There are no records or records missing from your collections index.

Investigation steps for no records:

  1. Use our page debug tool to see if our crawler encounters an error on your homepage

  2. Has the domain been added correctly to the Domains section of our platform?

  3. If the entered domain has a www prefix the crawler will not visit any subdomains. See here

  4. Is the site password protected? See here

  5. Are your servers blocking our crawler? See here

  6. Our crawler will only crawl pages under 10mb in file size. If your webpages exceed this our page debug tool will throw the following error error cleaning HTML: content too large

Investigation steps for records missing from your collection:

  1. Use our page debug tool to see if our crawler encounters an error on any of the URL’s that are missing

  2. Does your HTML contain absolute or relative URLs? The crawler will only follow relative URLs if there is a <base> tag on the page <base href="https://www.yourwebsite.com/">

  3. If the content was added / altered recently our crawler may not have visited your site according to its schedule. See here

  4. If you’re using our ping-back / instant indexing code have you met the conditions documented here?

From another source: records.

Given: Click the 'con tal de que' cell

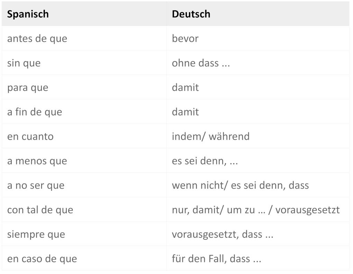Looking at the screenshot, I should [40, 210].
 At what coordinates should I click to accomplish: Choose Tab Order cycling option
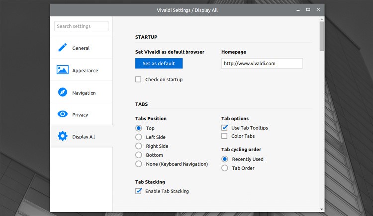coord(225,168)
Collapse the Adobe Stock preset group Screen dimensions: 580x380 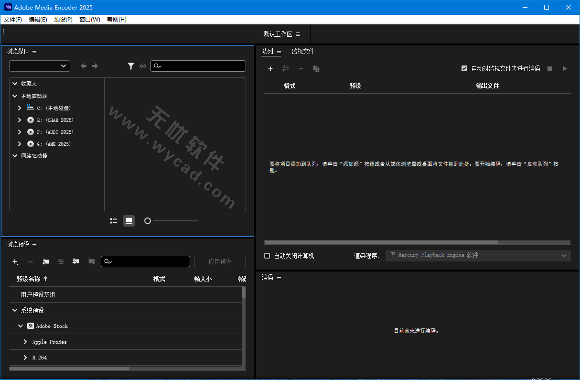pos(20,326)
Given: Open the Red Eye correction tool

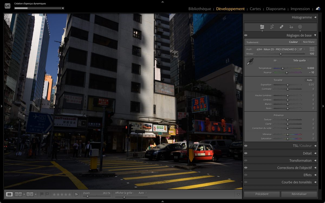Looking at the screenshot, I should coord(291,27).
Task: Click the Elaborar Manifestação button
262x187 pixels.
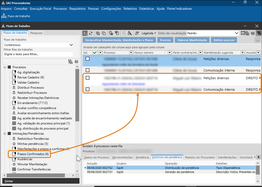Action: pos(192,40)
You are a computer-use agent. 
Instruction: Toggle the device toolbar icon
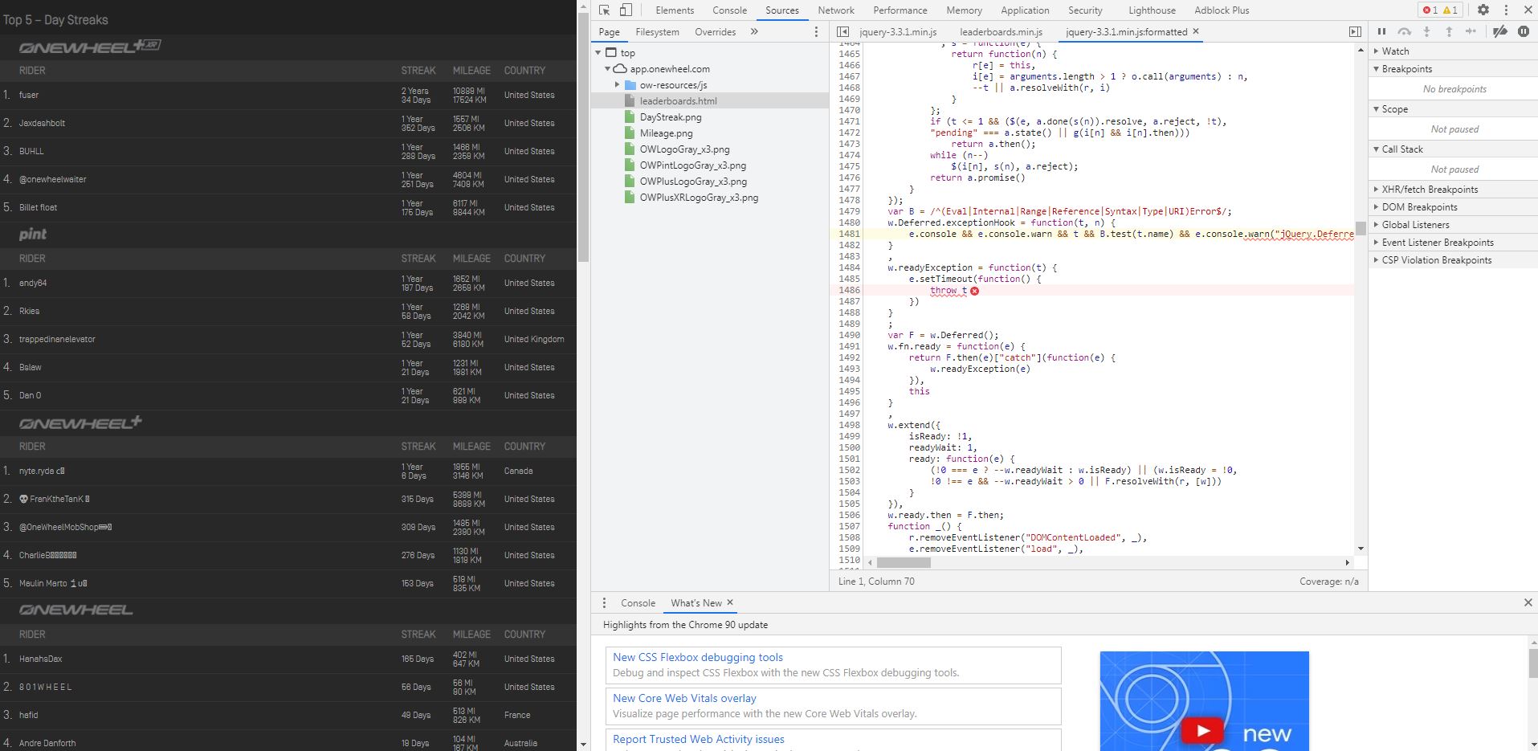click(x=626, y=10)
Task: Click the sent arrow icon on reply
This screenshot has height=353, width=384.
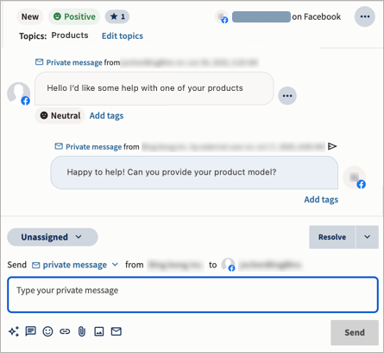Action: [332, 146]
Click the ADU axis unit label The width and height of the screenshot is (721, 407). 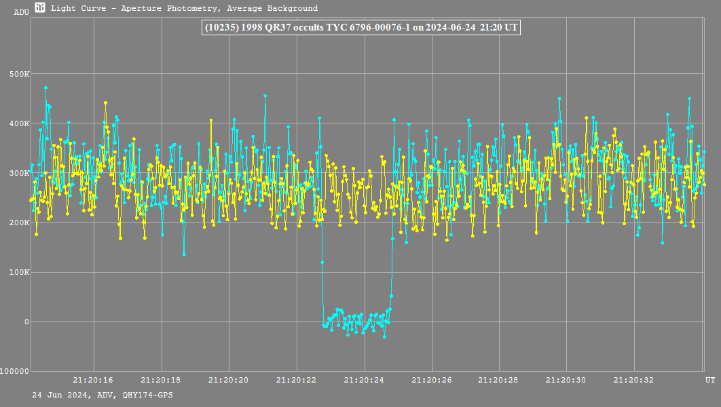coord(21,12)
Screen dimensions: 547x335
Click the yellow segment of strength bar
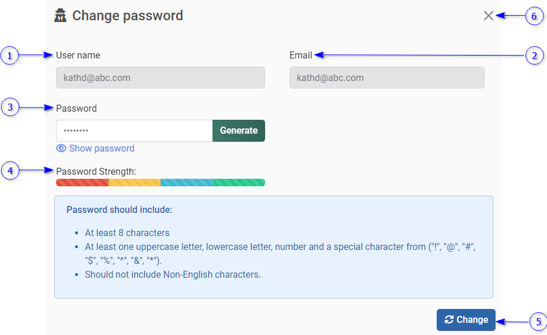135,183
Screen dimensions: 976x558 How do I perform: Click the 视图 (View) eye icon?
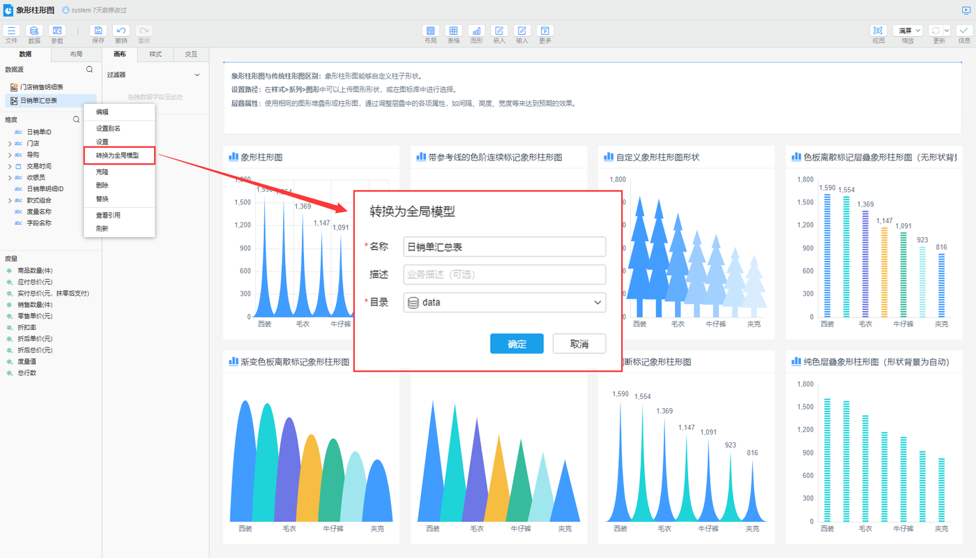[878, 31]
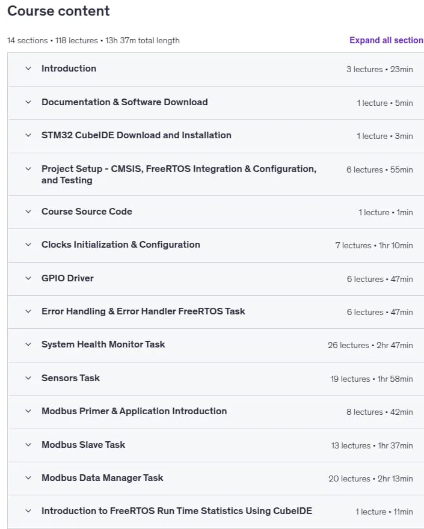Click the Sensors Task section title

click(70, 378)
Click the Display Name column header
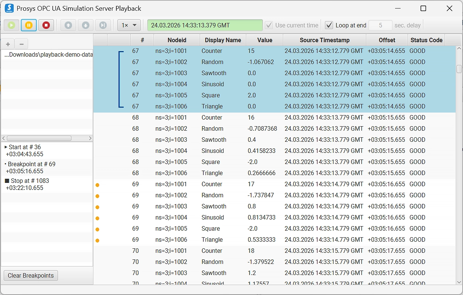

  5. Do you have any exclusion rules set up in the Crawler rules section preventing the pages from being crawled?

  6. Do your pages have the noindex or data-sj-noindex tags preventing crawling?

  7. Is any of your content only accessible via query parameters i.e. www.mysite/news-articles/press-releases?page=2? If so please contact our support team here.

  8. Do the pages you expect to be indexed have canonical tags pointing our crawler to a different page?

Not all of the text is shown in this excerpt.